Mais surpreendente ainda foi compreender que, em 1990, no auge das tensões da Guerra Fria, dois projetos antagônicos – o capitalismo neoliberal e o socialismo de Estado – encontraram, não sem conflitos, uma fresta comum: um Estado que não pendesse nem para um extremo nem para o outro. Um ponto de equilíbrio que não se proclamava neutro por omissão, mas por convicção madura.

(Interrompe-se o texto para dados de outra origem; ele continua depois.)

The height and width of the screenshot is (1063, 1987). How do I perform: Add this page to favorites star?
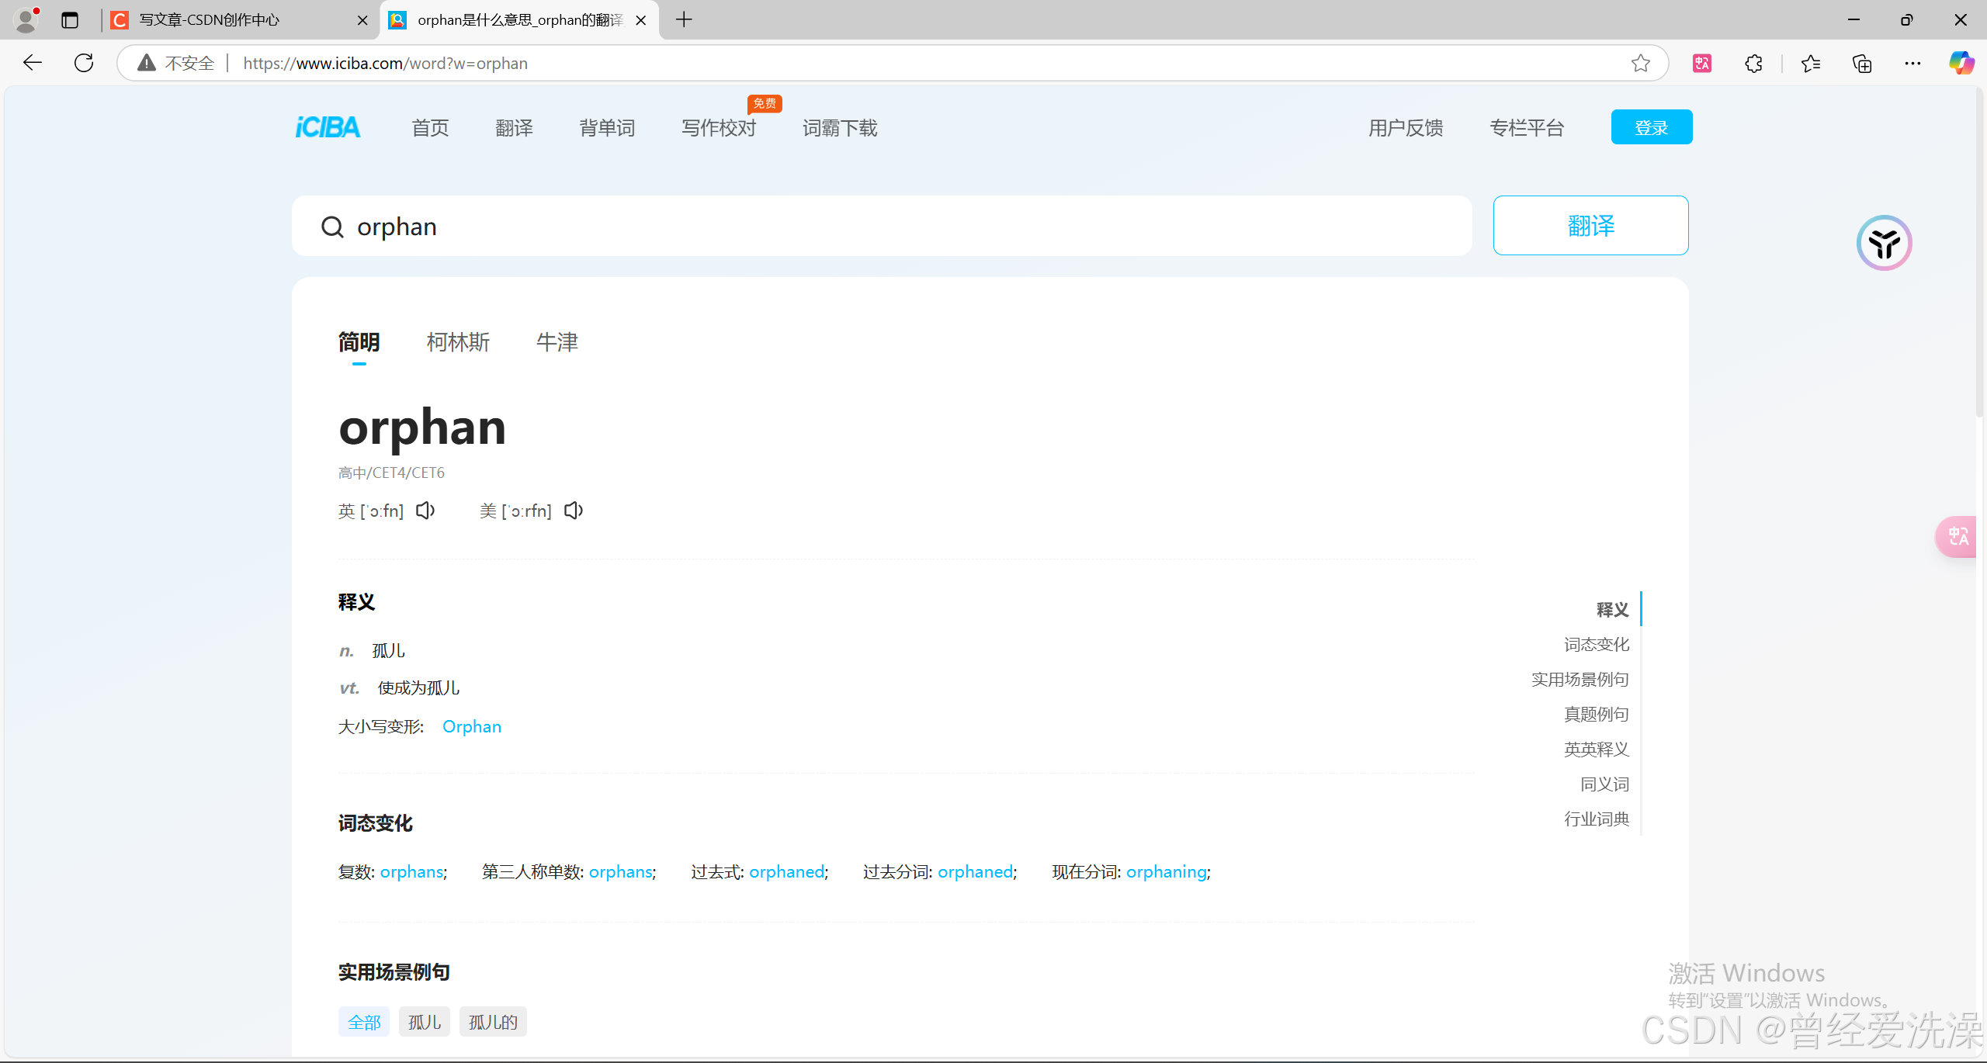1640,63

A reunião entre a Alemanha Ocidental e Oriental foi construída lentamente, marcada por debates intensos, sobretudo por se dar em pleno contexto da Guerra Fria. A conciliação entre dois modelos antagônicos – o liberalismo e o comunismo – exigiu uma decisão incomum: formar um Estado que não pendesse inteiramente nem para um lado nem para o outro. Um Estado que buscasse estabilidade a partir da neutralidade institucional, da racionalidade administrativa e da preservação do interesse público. Pela reconstrução com as duas mãos, ainda que cada uma venha de um corpo político diferente.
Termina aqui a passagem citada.